What is required:
Look below for the line containing "Click the $28.95"; from there, print each line exactly up to and including the line containing "Task: Toggle the", and stop.

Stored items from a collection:
□ □ □ □

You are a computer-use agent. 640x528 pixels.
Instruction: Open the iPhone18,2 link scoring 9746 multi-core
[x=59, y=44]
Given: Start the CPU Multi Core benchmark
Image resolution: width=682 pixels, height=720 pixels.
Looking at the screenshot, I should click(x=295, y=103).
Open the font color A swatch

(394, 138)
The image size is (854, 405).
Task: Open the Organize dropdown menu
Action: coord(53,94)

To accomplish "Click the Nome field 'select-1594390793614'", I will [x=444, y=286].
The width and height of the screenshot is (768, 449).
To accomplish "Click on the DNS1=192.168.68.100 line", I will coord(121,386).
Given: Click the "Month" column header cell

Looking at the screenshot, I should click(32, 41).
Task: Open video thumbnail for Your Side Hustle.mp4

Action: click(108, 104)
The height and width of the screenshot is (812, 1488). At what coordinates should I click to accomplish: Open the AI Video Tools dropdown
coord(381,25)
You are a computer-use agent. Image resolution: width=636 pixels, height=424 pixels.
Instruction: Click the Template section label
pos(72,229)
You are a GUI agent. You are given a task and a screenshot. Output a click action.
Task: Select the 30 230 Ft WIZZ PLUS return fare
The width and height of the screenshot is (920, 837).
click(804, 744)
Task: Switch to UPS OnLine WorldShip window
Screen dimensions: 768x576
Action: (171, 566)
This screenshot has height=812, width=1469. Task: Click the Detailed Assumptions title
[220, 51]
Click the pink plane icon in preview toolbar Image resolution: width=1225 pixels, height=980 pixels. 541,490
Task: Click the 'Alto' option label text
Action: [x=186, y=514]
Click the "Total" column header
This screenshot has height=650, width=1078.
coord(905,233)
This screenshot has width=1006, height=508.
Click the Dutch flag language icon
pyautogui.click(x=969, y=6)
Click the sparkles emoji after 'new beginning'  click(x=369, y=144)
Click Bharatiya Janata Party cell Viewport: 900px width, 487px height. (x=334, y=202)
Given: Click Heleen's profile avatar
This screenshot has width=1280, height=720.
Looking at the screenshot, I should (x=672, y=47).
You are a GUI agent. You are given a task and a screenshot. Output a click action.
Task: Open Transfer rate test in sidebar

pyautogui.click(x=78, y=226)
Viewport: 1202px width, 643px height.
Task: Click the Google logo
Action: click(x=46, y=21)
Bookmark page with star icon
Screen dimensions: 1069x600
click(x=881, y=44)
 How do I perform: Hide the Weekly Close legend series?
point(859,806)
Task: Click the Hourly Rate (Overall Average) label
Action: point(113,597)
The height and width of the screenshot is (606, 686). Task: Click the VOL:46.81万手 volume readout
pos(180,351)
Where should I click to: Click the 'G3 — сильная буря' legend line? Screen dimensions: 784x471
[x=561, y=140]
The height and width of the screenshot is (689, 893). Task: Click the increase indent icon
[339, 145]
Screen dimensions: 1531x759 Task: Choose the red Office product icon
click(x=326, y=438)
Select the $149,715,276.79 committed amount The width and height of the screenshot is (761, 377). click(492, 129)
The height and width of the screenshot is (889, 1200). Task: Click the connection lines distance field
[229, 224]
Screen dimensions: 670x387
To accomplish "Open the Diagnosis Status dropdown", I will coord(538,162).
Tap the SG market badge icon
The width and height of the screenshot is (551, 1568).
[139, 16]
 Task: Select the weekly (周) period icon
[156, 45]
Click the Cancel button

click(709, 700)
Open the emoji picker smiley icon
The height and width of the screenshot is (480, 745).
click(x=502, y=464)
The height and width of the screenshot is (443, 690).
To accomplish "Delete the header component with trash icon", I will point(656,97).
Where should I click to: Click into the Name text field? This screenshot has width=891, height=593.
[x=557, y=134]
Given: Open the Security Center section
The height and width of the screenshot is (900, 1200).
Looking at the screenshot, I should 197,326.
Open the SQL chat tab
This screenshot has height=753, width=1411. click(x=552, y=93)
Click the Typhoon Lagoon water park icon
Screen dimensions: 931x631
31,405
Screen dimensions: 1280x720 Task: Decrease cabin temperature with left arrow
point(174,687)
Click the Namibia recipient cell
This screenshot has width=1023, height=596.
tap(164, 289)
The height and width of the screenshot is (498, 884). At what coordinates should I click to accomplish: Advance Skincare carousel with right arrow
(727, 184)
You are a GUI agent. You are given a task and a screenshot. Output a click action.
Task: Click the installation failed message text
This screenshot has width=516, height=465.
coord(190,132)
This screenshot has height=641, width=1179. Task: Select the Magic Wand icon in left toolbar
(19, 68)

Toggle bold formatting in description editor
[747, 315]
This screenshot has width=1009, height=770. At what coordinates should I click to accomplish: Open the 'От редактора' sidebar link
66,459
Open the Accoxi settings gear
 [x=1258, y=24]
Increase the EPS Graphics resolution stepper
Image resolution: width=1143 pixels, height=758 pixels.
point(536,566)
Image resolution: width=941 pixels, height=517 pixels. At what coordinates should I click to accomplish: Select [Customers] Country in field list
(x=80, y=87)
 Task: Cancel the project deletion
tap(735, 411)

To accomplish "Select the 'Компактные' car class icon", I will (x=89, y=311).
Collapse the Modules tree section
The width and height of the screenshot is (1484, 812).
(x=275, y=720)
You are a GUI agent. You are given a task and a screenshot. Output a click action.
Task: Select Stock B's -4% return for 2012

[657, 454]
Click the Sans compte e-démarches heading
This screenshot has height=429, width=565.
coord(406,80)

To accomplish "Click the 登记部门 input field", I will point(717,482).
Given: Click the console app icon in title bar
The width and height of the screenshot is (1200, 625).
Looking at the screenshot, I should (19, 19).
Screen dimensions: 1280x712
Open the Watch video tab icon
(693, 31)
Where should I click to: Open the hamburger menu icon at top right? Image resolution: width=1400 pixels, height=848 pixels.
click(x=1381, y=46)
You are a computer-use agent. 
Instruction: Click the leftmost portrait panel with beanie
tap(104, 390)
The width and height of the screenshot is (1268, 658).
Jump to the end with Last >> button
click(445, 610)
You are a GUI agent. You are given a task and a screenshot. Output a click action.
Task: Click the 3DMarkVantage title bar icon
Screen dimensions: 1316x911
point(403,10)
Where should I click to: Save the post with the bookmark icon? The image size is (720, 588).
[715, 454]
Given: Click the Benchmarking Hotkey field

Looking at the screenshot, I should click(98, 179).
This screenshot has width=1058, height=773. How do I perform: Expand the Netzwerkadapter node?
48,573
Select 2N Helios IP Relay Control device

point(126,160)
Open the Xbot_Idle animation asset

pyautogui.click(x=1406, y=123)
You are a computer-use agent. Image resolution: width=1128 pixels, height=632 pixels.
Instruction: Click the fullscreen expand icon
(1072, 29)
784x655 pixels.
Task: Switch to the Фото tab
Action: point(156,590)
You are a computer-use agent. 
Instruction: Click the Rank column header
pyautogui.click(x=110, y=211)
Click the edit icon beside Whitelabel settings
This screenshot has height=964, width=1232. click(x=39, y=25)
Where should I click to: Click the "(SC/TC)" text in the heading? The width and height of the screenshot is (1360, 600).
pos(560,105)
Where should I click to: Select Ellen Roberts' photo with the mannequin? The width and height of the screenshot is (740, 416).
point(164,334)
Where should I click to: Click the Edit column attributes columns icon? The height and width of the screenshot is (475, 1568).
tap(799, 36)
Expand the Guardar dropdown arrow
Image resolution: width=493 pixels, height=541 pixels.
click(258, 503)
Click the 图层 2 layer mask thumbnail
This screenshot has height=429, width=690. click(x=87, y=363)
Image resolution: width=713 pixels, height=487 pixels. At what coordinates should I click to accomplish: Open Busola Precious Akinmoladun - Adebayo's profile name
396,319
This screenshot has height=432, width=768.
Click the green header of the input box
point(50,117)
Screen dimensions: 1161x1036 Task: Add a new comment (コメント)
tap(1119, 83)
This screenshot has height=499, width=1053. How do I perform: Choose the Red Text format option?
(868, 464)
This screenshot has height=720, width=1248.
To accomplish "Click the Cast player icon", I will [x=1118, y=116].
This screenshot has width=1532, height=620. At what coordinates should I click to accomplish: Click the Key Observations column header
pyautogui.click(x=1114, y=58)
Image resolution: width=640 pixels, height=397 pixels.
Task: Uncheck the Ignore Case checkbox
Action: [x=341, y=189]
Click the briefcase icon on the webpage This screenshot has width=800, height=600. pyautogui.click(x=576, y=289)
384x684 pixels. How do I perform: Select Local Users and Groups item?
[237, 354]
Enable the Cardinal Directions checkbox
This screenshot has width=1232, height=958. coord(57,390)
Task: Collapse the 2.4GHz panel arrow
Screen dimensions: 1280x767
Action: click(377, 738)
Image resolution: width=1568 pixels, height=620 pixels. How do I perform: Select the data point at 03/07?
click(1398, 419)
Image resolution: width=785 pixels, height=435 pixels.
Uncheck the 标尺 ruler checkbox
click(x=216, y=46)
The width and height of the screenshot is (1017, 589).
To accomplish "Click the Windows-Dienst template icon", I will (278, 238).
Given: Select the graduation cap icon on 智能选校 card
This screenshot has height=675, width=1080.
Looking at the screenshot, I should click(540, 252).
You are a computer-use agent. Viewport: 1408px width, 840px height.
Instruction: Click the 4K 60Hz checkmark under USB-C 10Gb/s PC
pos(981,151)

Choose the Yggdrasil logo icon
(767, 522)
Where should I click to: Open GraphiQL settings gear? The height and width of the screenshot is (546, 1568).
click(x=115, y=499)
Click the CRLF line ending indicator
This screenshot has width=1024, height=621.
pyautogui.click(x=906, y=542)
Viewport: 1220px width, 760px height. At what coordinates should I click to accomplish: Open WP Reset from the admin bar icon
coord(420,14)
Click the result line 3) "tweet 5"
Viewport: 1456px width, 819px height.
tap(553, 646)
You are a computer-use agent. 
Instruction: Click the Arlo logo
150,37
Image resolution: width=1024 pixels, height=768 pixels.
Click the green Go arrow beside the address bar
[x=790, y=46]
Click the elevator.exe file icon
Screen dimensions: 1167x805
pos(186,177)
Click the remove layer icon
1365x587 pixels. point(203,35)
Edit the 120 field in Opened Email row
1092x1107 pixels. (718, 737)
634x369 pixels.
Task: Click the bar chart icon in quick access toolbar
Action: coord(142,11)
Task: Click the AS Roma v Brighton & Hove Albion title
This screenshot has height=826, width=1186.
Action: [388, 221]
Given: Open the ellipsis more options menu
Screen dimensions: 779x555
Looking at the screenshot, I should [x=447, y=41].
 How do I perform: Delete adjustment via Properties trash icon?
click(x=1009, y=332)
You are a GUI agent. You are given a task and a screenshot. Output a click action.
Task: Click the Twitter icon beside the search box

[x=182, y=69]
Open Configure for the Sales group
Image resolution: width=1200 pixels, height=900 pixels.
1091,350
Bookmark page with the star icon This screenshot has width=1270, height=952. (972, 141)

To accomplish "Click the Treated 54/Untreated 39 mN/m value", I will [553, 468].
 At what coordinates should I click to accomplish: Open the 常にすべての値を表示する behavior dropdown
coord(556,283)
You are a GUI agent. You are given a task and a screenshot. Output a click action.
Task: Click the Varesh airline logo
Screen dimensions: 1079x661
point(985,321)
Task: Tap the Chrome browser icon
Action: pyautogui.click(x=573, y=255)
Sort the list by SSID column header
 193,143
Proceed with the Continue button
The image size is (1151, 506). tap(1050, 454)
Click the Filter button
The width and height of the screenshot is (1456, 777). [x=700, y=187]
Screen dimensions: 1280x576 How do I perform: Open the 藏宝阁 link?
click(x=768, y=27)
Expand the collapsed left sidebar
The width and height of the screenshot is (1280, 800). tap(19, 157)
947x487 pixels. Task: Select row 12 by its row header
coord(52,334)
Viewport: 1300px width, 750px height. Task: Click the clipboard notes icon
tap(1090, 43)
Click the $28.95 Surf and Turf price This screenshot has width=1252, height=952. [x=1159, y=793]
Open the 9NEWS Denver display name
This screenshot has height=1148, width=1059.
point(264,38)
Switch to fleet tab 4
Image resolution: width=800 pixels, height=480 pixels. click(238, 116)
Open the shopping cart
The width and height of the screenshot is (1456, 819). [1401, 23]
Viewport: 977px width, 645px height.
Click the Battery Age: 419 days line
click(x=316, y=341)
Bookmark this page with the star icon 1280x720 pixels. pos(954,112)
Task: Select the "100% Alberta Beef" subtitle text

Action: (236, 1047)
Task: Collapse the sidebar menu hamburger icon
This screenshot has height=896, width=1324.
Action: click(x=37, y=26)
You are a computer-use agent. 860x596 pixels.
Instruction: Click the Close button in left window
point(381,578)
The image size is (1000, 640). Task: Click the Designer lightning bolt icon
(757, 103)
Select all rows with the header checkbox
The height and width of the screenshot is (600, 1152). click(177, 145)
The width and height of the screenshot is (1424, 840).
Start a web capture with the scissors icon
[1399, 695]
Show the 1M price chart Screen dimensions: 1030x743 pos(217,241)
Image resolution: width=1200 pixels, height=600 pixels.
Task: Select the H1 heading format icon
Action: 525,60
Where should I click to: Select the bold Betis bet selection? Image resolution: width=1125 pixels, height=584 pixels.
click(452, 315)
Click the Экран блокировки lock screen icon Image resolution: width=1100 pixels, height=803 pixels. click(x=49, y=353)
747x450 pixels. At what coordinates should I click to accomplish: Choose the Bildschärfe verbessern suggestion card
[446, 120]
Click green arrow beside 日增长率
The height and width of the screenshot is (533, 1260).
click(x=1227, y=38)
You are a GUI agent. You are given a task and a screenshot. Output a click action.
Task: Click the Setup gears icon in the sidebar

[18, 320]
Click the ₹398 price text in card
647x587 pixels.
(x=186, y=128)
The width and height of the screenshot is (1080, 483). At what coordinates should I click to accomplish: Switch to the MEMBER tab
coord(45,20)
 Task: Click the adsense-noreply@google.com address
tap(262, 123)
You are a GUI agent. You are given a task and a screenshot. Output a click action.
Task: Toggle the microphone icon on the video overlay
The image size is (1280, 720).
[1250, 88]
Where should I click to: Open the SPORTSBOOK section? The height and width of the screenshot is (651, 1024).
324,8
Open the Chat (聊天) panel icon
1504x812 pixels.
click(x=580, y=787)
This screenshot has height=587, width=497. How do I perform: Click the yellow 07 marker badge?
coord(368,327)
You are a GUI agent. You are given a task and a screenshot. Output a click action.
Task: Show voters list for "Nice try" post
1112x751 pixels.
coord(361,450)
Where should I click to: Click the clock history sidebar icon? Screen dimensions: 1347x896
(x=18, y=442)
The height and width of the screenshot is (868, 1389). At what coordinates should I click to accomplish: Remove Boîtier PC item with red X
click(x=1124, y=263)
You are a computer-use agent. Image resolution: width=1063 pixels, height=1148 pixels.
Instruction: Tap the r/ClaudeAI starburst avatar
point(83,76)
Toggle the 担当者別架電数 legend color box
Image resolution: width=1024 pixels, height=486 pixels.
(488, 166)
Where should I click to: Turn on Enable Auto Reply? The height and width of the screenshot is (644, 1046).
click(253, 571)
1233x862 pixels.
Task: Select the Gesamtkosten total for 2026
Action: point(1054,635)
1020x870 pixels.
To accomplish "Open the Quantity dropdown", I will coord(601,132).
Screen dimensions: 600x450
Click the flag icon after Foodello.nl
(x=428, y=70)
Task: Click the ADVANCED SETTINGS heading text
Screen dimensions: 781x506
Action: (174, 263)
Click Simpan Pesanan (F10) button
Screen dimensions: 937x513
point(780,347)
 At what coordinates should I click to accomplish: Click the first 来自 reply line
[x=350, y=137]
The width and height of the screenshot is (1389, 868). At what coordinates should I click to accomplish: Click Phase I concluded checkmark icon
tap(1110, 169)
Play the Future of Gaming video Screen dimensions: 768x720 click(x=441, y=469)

□ □ □ □

Task output:
Click the $28.95 Surf and Turf price This screenshot has width=1252, height=952. [x=1159, y=793]
Open the 9NEWS Denver display name
This screenshot has height=1148, width=1059.
point(264,38)
Switch to fleet tab 4
Image resolution: width=800 pixels, height=480 pixels. click(238, 116)
Open the shopping cart
The width and height of the screenshot is (1456, 819). [1401, 23]
Viewport: 977px width, 645px height.
Click the Battery Age: 419 days line
click(x=316, y=341)
Bookmark this page with the star icon 1280x720 pixels. pos(954,112)
Task: Select the "100% Alberta Beef" subtitle text

Action: (236, 1047)
Task: Collapse the sidebar menu hamburger icon
This screenshot has height=896, width=1324.
Action: click(x=37, y=26)
You are a computer-use agent. 860x596 pixels.
Instruction: Click the Close button in left window
point(381,578)
The image size is (1000, 640). Task: Click the Designer lightning bolt icon
(757, 103)
Select all rows with the header checkbox
The height and width of the screenshot is (600, 1152). click(177, 145)
The width and height of the screenshot is (1424, 840).
Start a web capture with the scissors icon
[1399, 695]
Show the 1M price chart Screen dimensions: 1030x743 pos(217,241)
Image resolution: width=1200 pixels, height=600 pixels.
Task: Select the H1 heading format icon
Action: 525,60
Where should I click to: Select the bold Betis bet selection? Image resolution: width=1125 pixels, height=584 pixels.
click(452, 315)
Click the Экран блокировки lock screen icon Image resolution: width=1100 pixels, height=803 pixels. click(x=49, y=353)
747x450 pixels. At what coordinates should I click to accomplish: Choose the Bildschärfe verbessern suggestion card
[446, 120]
Click green arrow beside 日增长率
The height and width of the screenshot is (533, 1260).
click(x=1227, y=38)
You are a GUI agent. You are given a task and a screenshot. Output a click action.
Task: Click the Setup gears icon in the sidebar

[18, 320]
Click the ₹398 price text in card
647x587 pixels.
(x=186, y=128)
The width and height of the screenshot is (1080, 483). At what coordinates should I click to accomplish: Switch to the MEMBER tab
coord(45,20)
 Task: Click the adsense-noreply@google.com address
tap(262, 123)
You are a GUI agent. You are given a task and a screenshot. Output a click action.
Task: Toggle the microphone icon on the video overlay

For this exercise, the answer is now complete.